Entries taken from a collection
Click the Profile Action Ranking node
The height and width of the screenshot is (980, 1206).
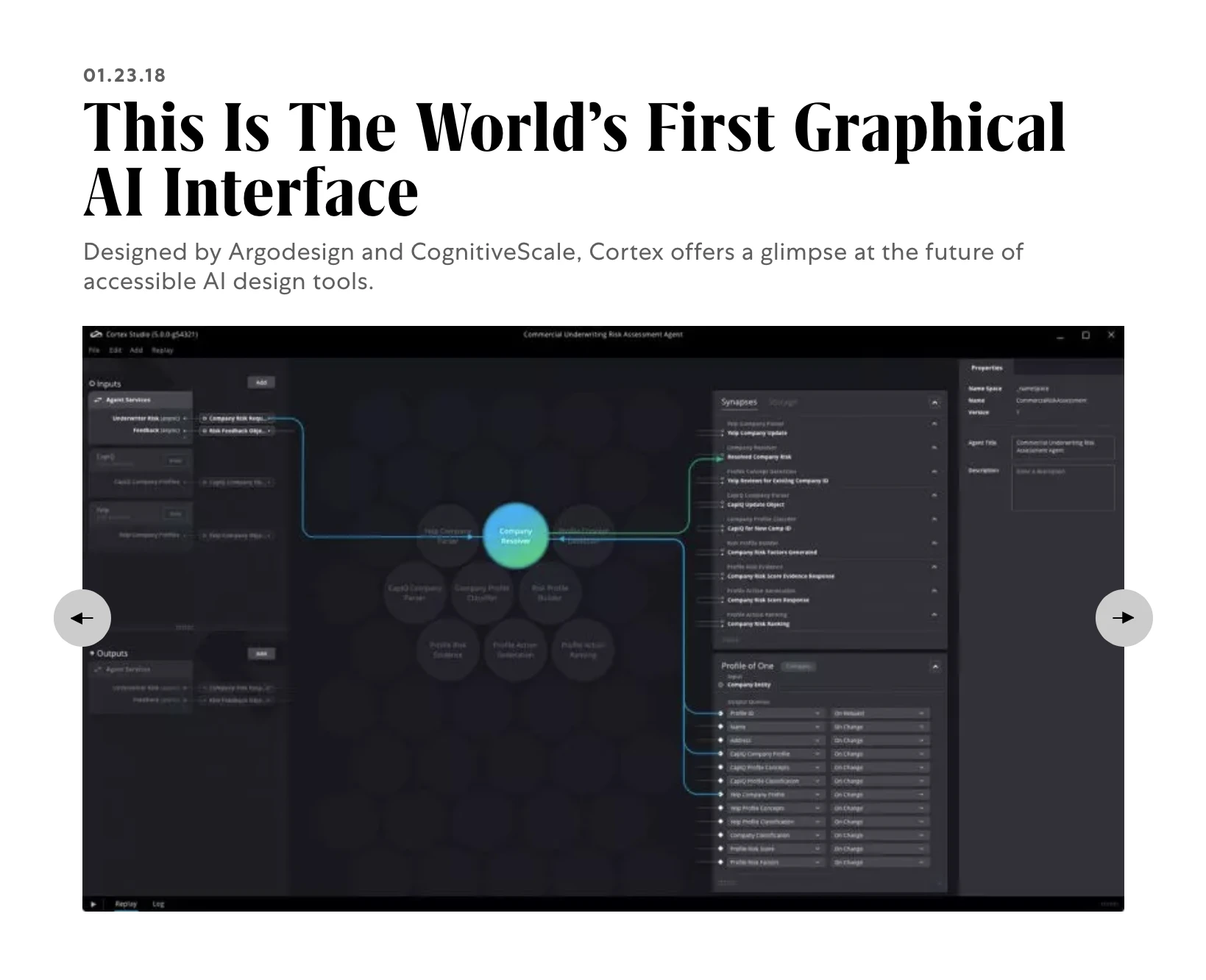click(582, 650)
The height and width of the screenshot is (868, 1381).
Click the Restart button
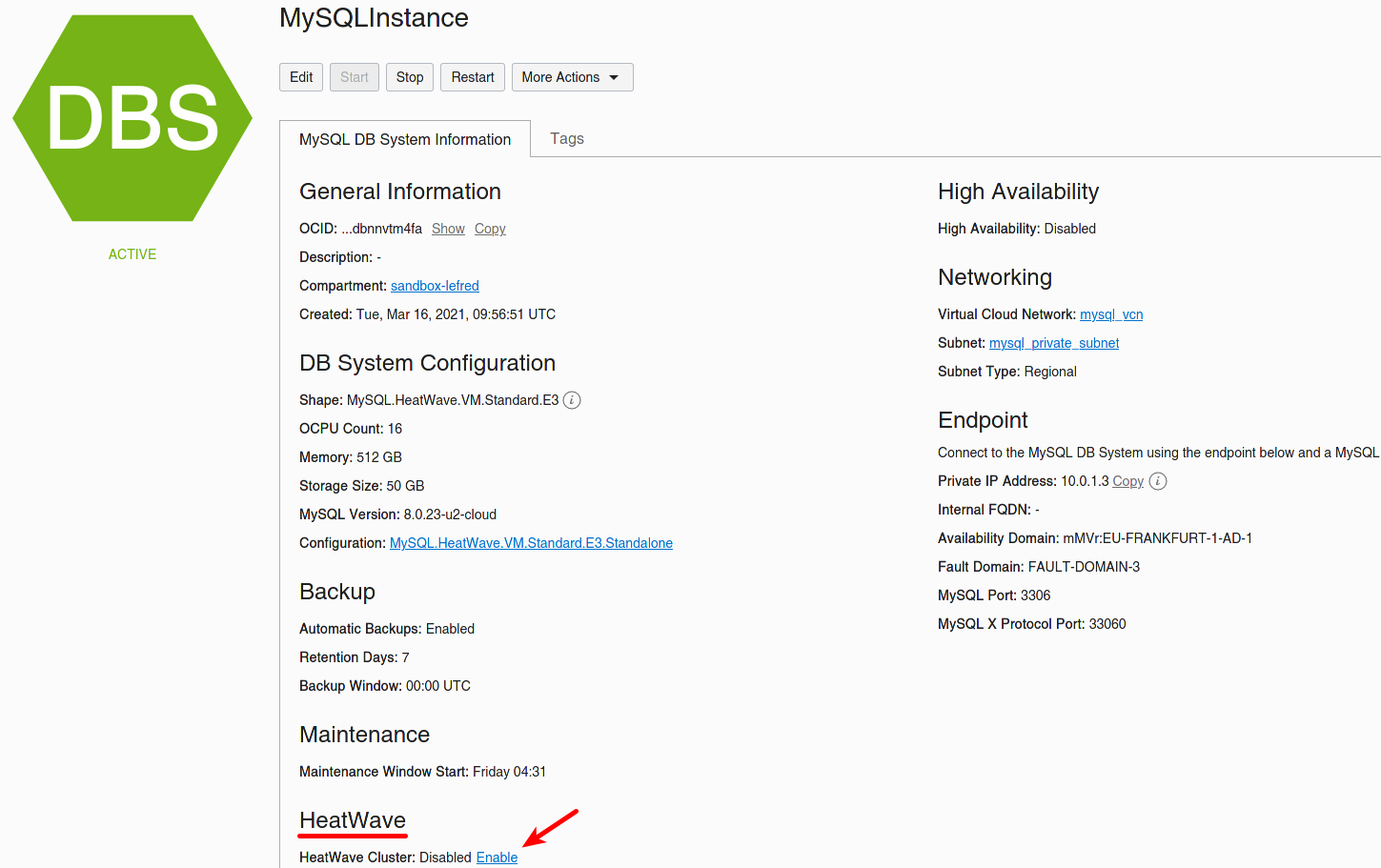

◆ WHAT YOU NEED TO DO ◆
Rewrite the material above with every "screenshot" replaced by "image", leaving everything else as it is. Omit the pictures from your answer.

◆ FULL ANSWER ◆
Click the Profile Action Ranking node
The height and width of the image is (980, 1206).
click(582, 650)
The height and width of the image is (868, 1381).
Click the Restart button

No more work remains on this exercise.